_Stated problem:_
Please convert the material below into a Markdown table with two columns, Row and Material line, giving each line its number and skipping blank lines. Leave the pictures out.
+++
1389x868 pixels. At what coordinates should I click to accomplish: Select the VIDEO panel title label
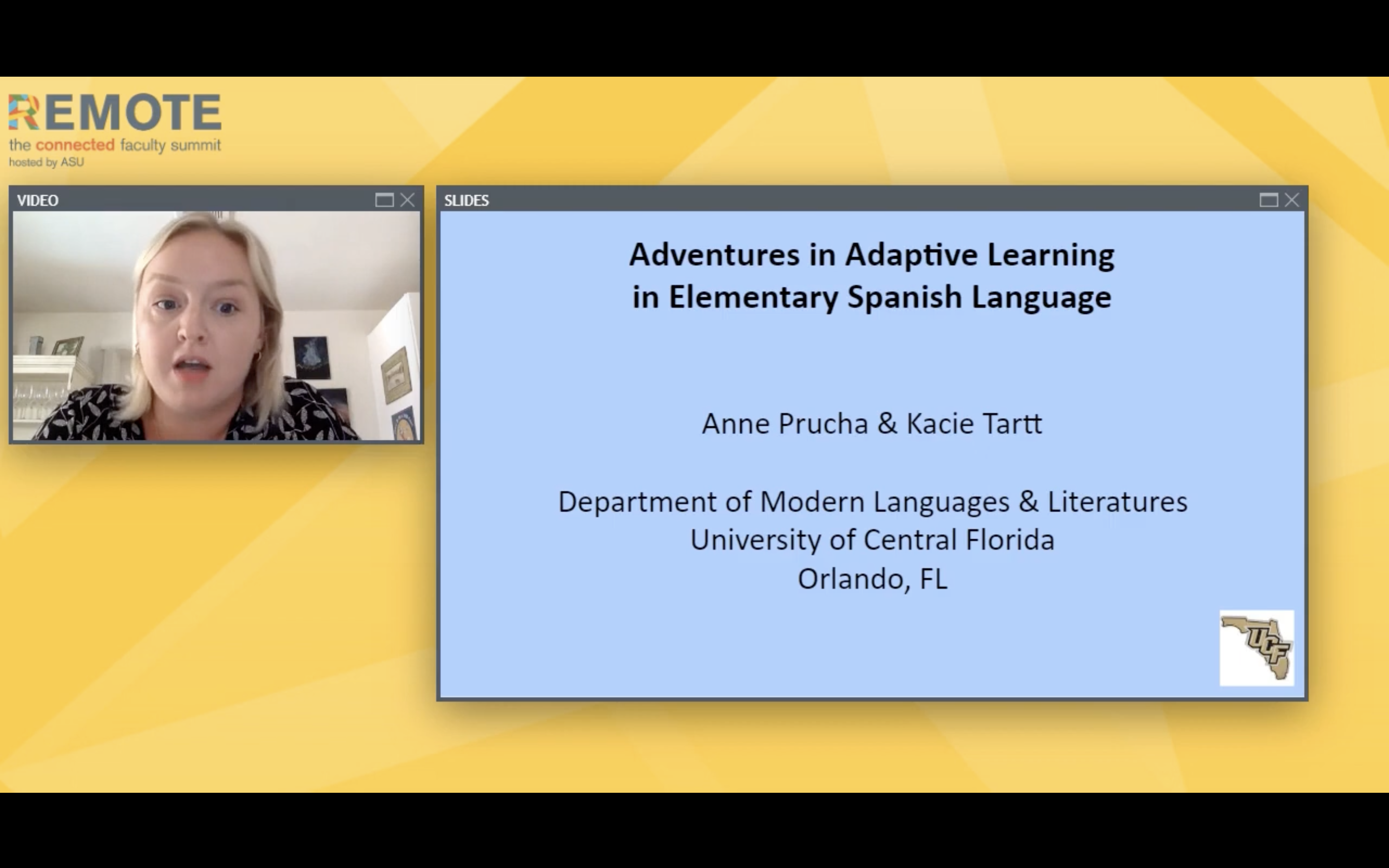point(38,200)
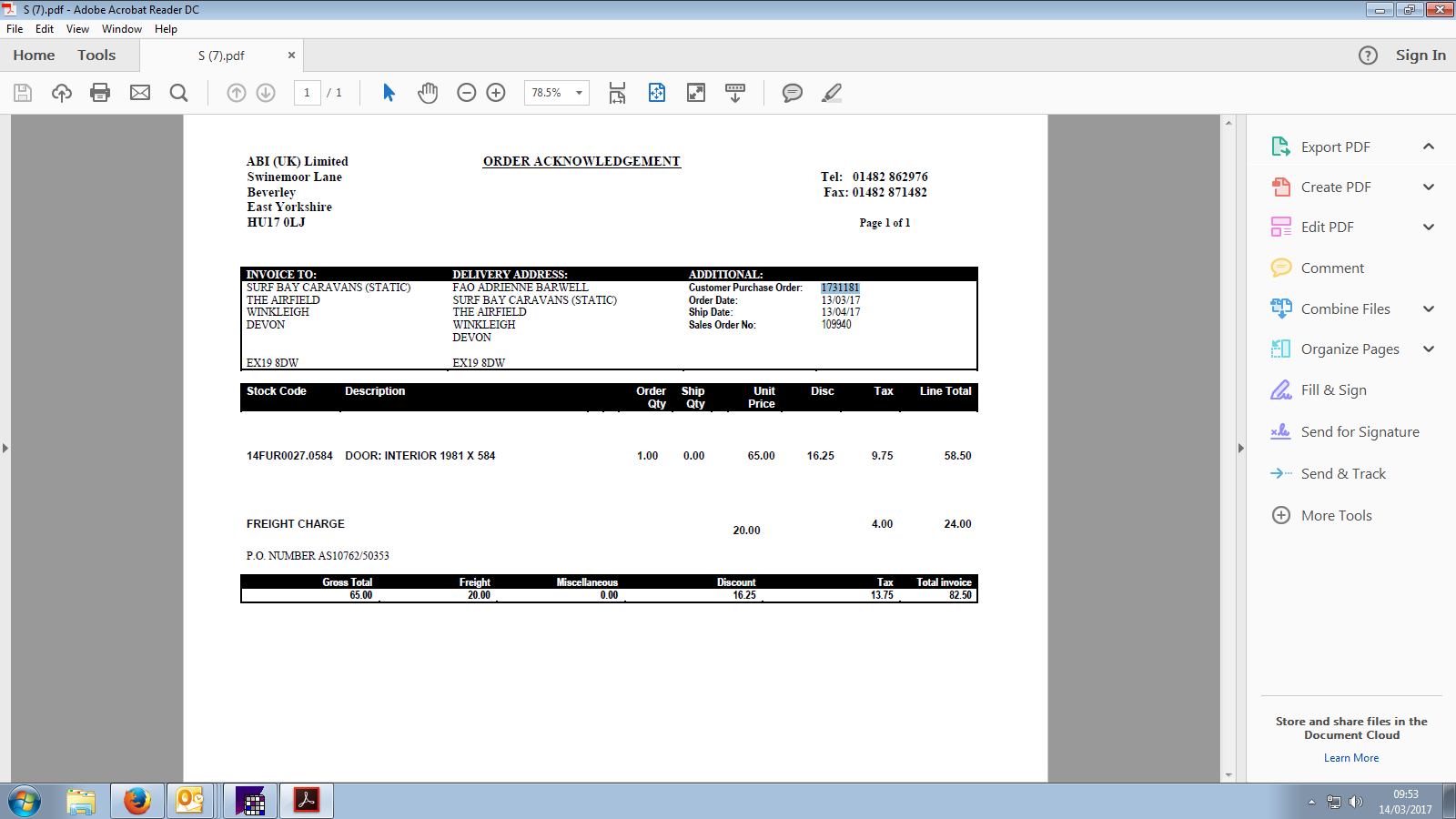Viewport: 1456px width, 819px height.
Task: Click the Print file icon
Action: click(100, 93)
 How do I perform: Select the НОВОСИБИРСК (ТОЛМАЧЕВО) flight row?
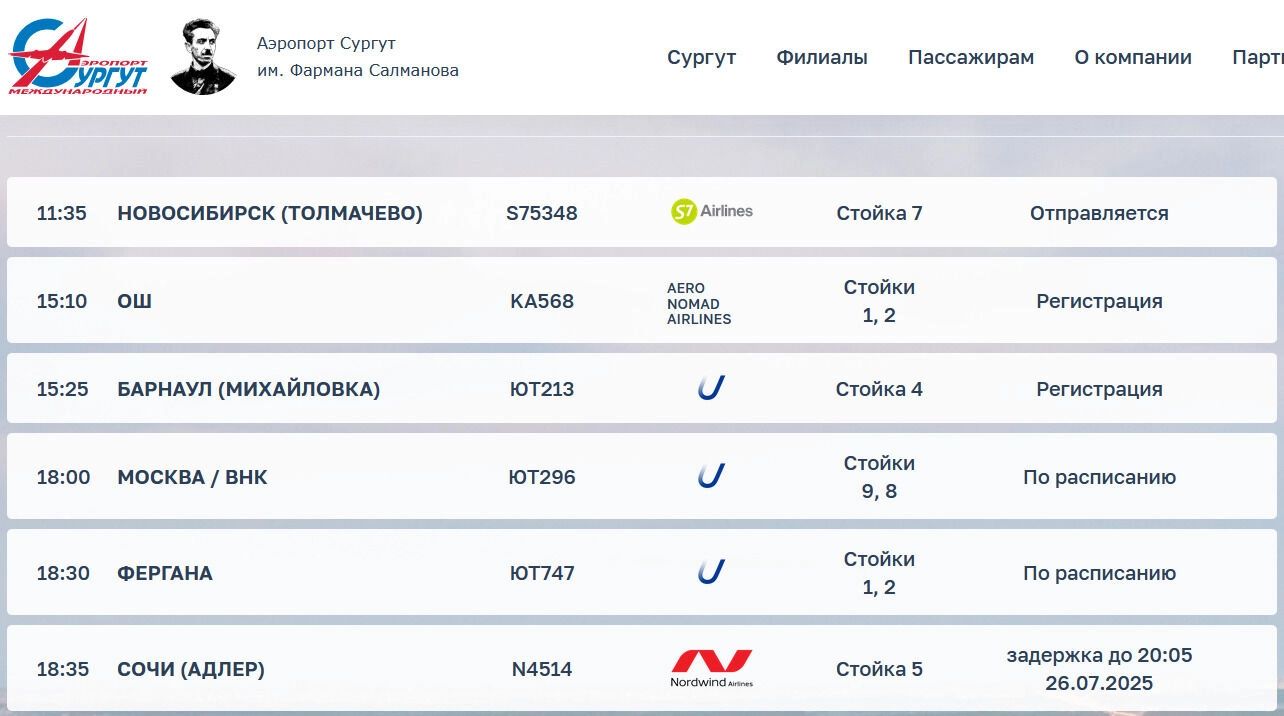tap(642, 212)
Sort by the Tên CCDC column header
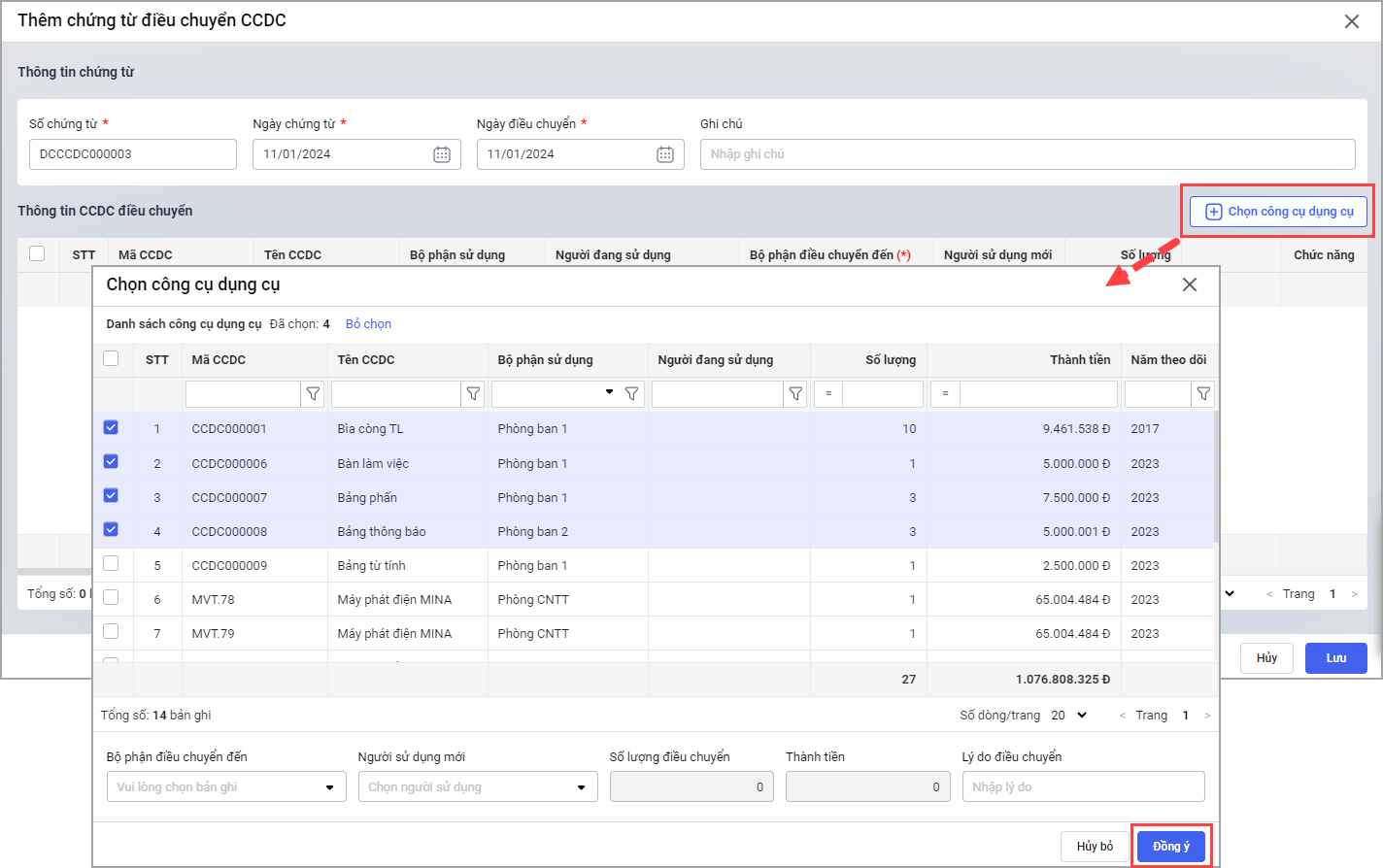The width and height of the screenshot is (1383, 868). [366, 360]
+++
_Finished answer:_
| Row | Material line |
|---|---|
| 1 | 1389x868 pixels. At what coordinates should I click to accomplish: Select the VIDEO panel title label |
| 2 | point(38,200) |
| 3 | Viewport: 1456px width, 819px height. |
| 4 | Task: Click the Print file icon |
| 5 | Action: click(100, 93) |
| 6 |  How do I perform: Select the НОВОСИБИРСК (ТОЛМАЧЕВО) flight row? |
| 7 | tap(642, 212) |
| 8 | Sort by the Tên CCDC column header |
| 9 | The width and height of the screenshot is (1383, 868). [366, 360] |